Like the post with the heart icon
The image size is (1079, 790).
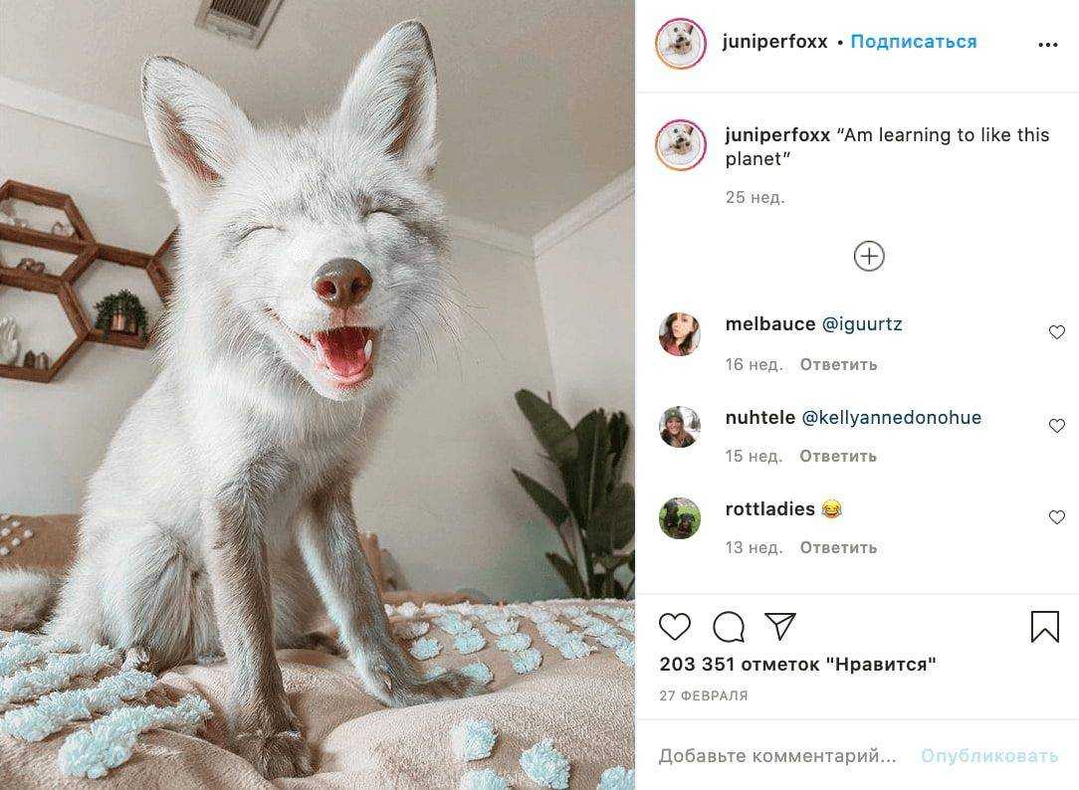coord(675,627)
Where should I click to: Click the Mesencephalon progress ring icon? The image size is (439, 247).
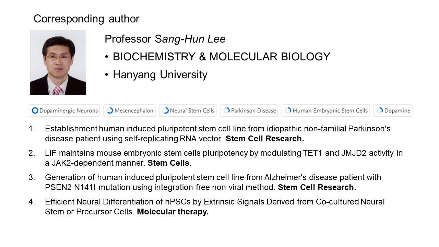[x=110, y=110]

#####

Reproduce the lines above word for word, omitting the pictures from your answer.

Like the post with the heart icon
The image size is (1079, 790).
coord(675,627)
Where should I click to: Click the Mesencephalon progress ring icon? The image size is (439, 247).
[x=110, y=110]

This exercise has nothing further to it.